Le gouvernement burkinabè a décidé, ce 18 juin 2025, de la création de la Société des aéroports du Burkina Faso (SABF), une nouvelle entreprise publique dédiée à la construction, au développement, à la gestion et à la modernisation des infrastructures aéroportuaires du pays
Placée sous la tutelle du ministère de l’Administration territoriale et de la mobilité, la création de la Société des Aéroports du Burkina Faso (SABF) est une volonté de moderniser le réseau aérien. «Cette société sera chargée de construire, de développer et de moderniser les aéroports du Burkina Faso,» a indiqué le ministre de l’Administration territoriale et de la mobilité, Émile Zerbo.
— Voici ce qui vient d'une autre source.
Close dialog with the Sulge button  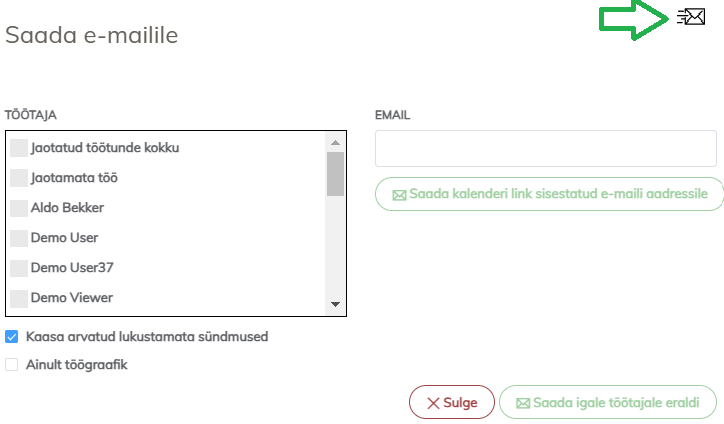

Et pour ce faire, il va falloir supprimer un certain nombre de structures dont la direction de l’aéronautique nationale du Burkina (DAN), la Régie administrative chargée de la gestion de l’assistance en escale (RACGAE) et la Maîtrise d’ouvrage de l’aéroport de Donsin (MOAD).
La SABF naît deux ans après une convention résiliée avec Meridiam AMP
Il faut noter que la création de cette nouvelle société des aéroports intervient deux ans après la résiliation de la convention de concession de l’aéroport de Donsin avec le groupe français Meridiam AMP suite à un désaccord. Il revient que l’Etat burkinabè qui doit supporter 80% du coût total du projet (près de 500 milliards de FCFA), ne bénéficiera que de 10% des parts dans la future société d’économie mixte de gestion de l’aéroport contre 60% pour Meridiam, 20% pour des privés locaux et 5% pour l’ASECNA. Les autorités burkinabè estimant que l’Etat sortait également perdant au niveau du recouvrement des redevances car le concessionnaire gardait 80% de la Redevance de sûreté. La Redevance de Développement des Infrastructures des Aéroports qui devrait permettre à l’Etat de rembourser ses emprunts, revenait intégralement au partenaire. Ensuite, elles trouvaient dans la convention que la partie la plus rentable de l’exploitation de l’aéroport, c’est-à-dire les services d’assistance en escale qui revenaient au concessionnaire, contrairement à ce qui se fait dans la sous-région. Enfin pour le gouvernement burkinabè, la durée de la concession qui est de 30 ans était disproportionnée par rapport à l’apport financier du partenaire.